■ Work item: When writing out the entries below, keep only the lines from the line with "[Rediger] (313, 284)" to the line with "Privacyverklaring (551, 2302)", both included, exactly as they are, and leave the pictures aside.

■ Data to examine:

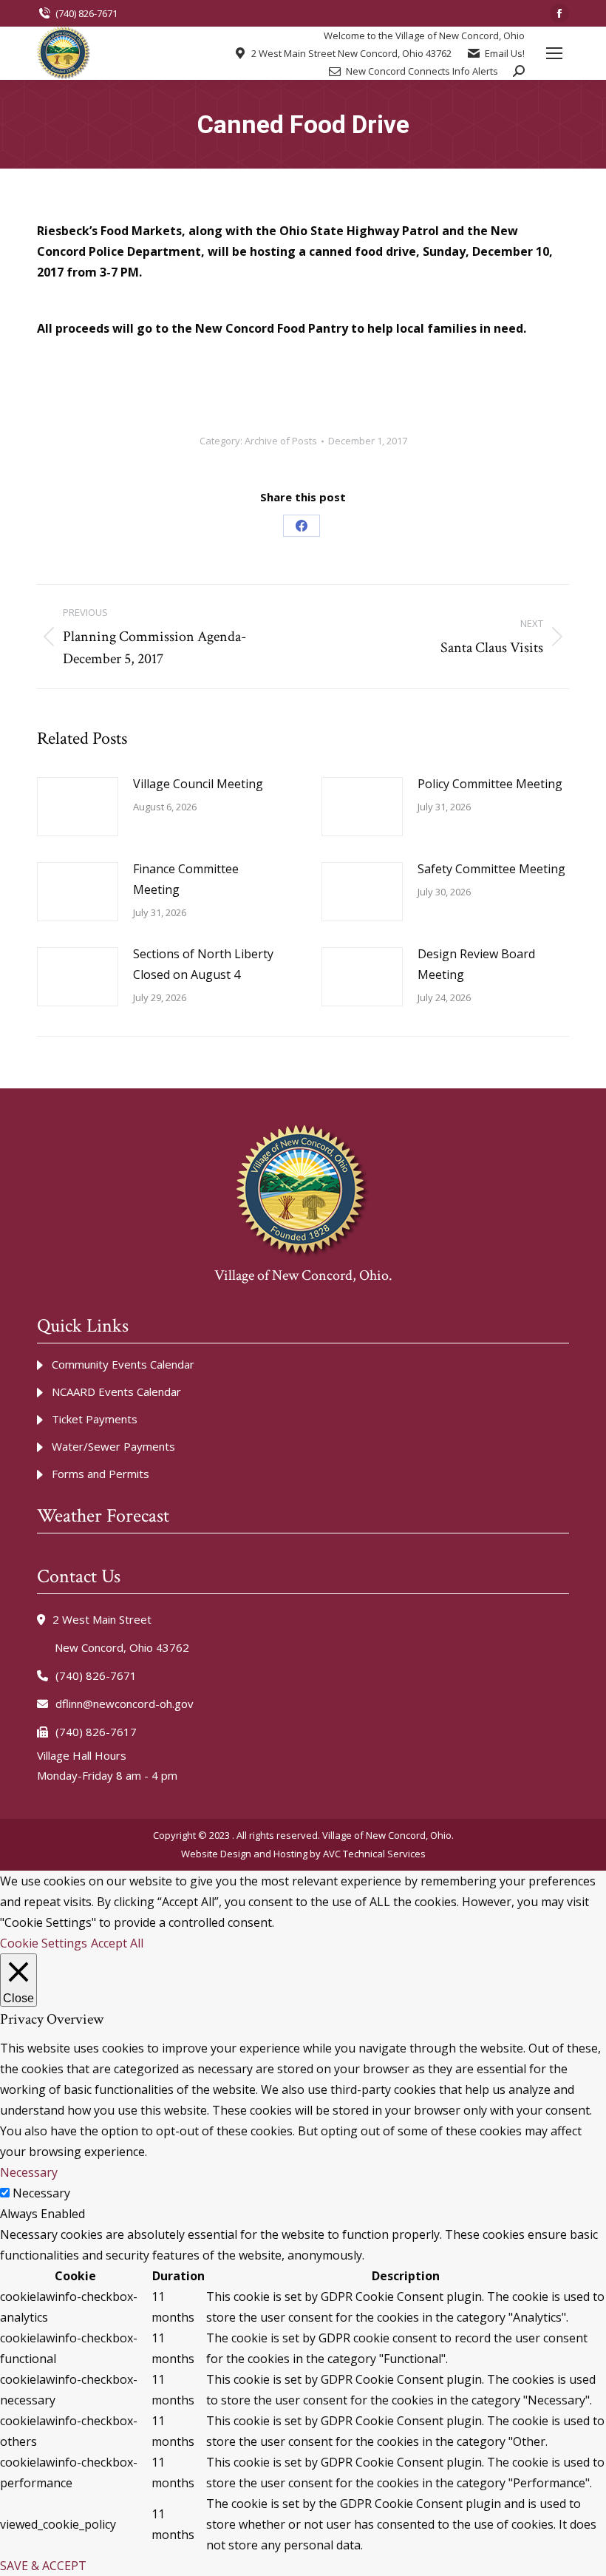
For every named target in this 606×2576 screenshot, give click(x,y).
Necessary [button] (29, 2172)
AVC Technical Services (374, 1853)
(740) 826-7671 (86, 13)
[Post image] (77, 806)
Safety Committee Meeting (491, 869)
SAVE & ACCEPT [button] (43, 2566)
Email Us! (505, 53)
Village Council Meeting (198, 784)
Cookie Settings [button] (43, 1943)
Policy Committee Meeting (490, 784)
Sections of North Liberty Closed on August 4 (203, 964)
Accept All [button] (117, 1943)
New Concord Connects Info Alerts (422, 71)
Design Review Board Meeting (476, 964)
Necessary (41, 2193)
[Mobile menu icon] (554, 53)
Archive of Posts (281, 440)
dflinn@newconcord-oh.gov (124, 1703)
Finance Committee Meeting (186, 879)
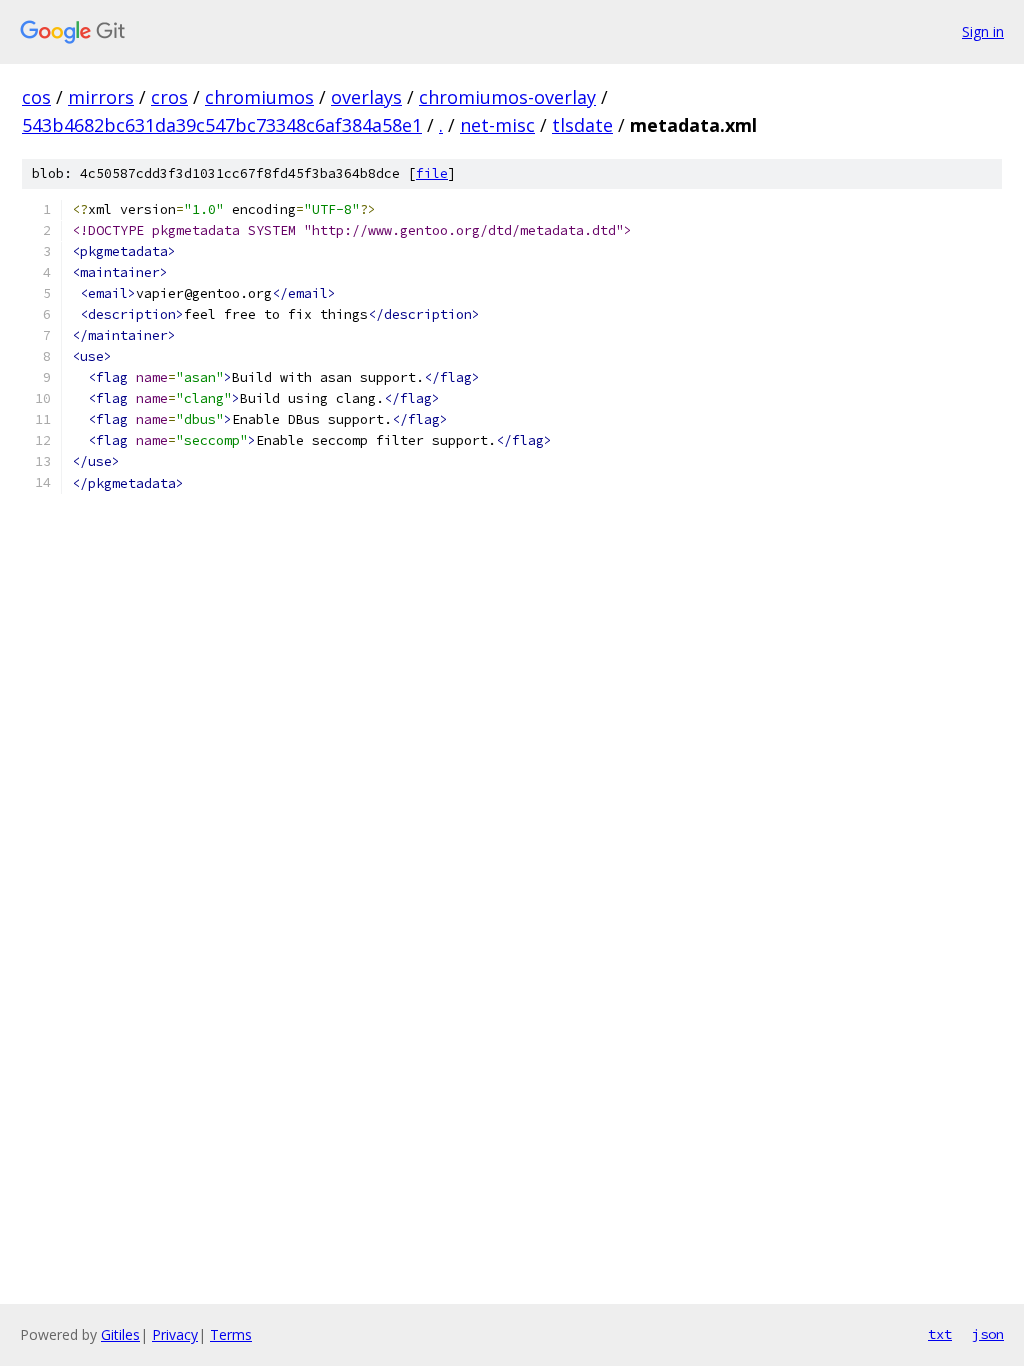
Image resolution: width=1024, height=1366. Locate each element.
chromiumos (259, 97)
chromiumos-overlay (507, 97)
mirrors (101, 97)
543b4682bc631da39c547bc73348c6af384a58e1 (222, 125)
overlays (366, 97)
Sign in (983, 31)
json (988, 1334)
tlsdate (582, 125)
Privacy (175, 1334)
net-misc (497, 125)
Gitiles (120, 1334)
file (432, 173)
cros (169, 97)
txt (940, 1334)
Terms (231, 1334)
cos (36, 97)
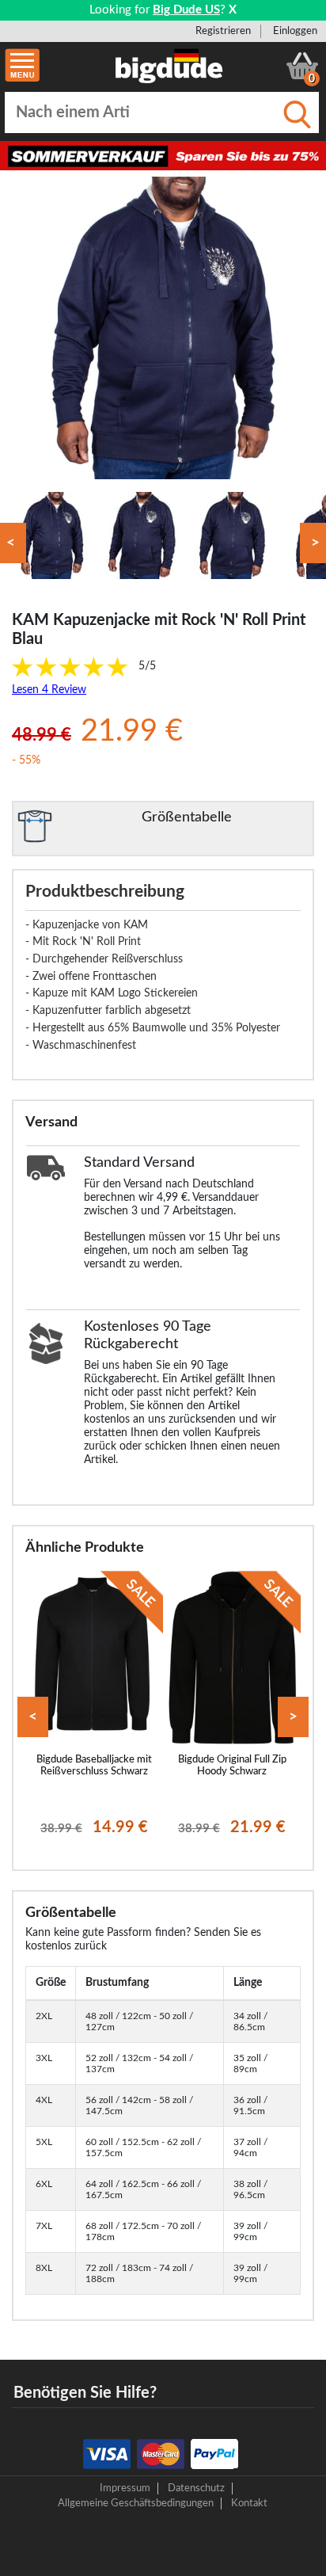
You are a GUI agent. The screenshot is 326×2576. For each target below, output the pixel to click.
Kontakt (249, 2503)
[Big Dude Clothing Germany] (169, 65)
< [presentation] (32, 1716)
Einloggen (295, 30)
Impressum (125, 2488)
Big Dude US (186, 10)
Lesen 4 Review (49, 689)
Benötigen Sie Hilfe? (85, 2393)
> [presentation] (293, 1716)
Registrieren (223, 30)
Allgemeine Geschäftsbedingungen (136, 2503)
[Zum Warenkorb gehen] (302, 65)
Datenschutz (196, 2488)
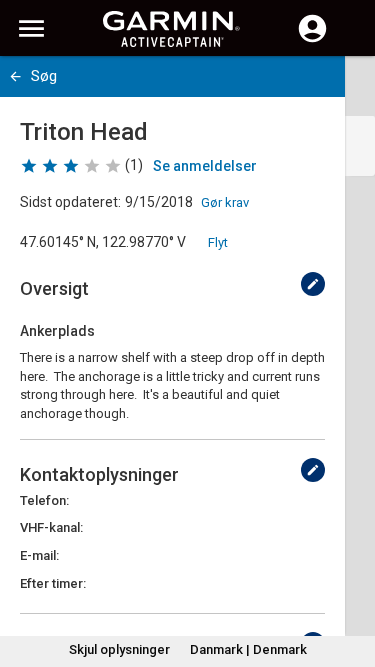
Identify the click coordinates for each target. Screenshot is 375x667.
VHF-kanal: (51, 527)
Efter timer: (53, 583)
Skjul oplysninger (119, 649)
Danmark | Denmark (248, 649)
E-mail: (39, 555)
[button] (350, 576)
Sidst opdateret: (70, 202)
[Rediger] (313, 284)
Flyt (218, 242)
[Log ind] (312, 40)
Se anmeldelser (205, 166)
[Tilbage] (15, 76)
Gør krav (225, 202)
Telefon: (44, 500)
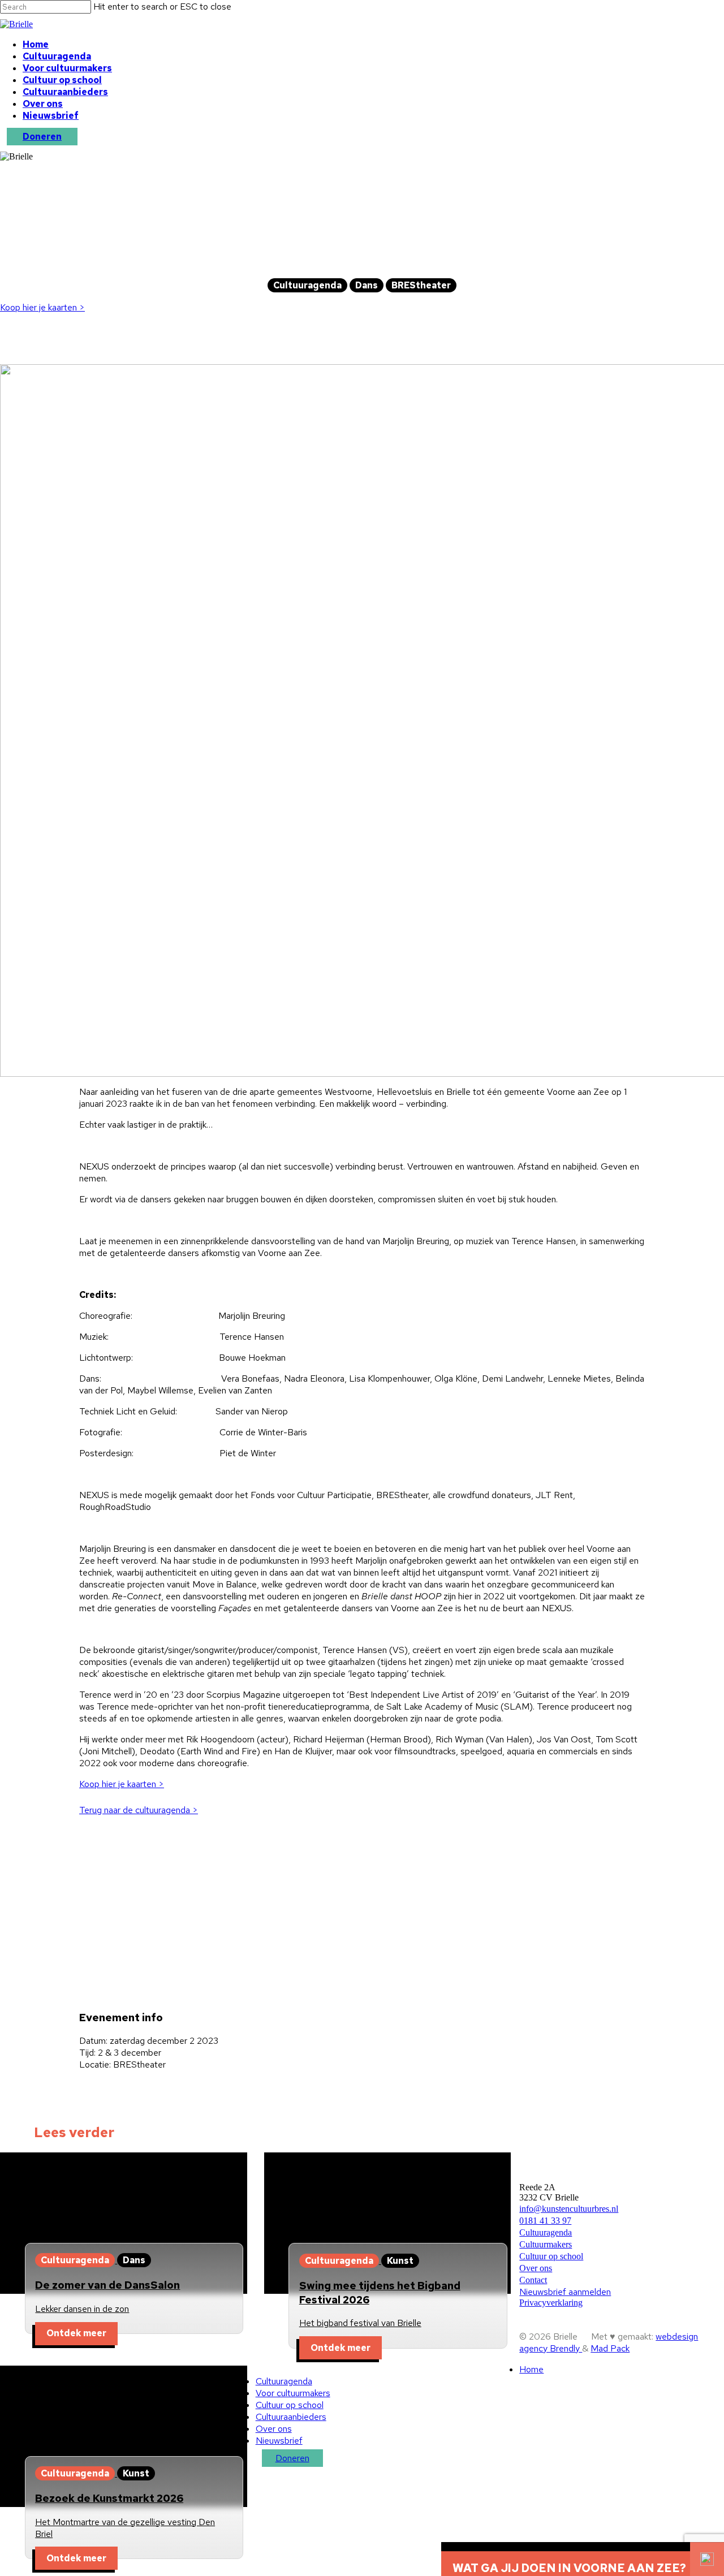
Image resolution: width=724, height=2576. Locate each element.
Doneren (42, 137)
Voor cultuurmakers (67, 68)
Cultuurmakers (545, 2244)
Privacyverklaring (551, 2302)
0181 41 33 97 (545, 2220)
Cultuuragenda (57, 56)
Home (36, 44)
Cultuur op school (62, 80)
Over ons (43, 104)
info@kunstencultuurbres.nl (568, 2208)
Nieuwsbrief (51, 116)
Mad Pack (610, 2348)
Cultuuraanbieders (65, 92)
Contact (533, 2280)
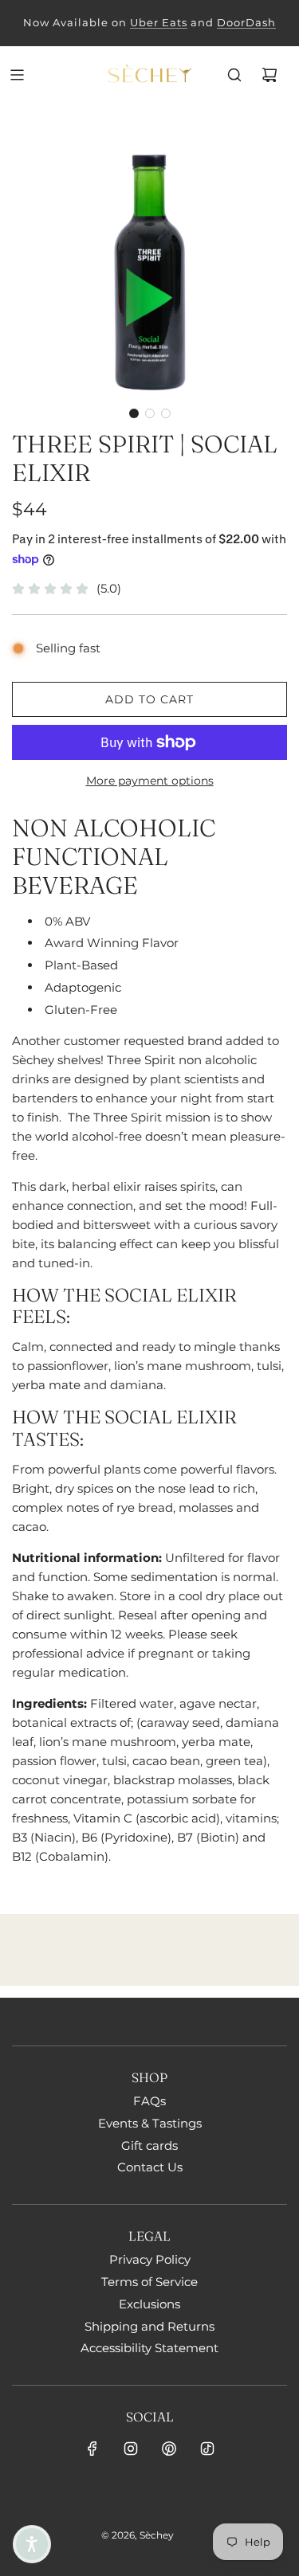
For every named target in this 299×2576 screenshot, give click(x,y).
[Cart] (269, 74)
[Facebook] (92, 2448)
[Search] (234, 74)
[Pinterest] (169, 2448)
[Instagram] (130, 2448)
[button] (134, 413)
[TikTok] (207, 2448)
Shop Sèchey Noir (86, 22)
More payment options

■ Written solution:
[Rediger] (313, 284)
Flyt (218, 242)
[Log ind] (312, 40)
Se anmeldelser (205, 166)
[Tilbage] (15, 76)
Gør krav (225, 202)
Telefon: (44, 500)
Image resolution: width=724, height=2576. Locate each element.
Doneren (42, 137)
Voor cultuurmakers (67, 68)
Cultuurmakers (545, 2244)
Privacyverklaring (551, 2302)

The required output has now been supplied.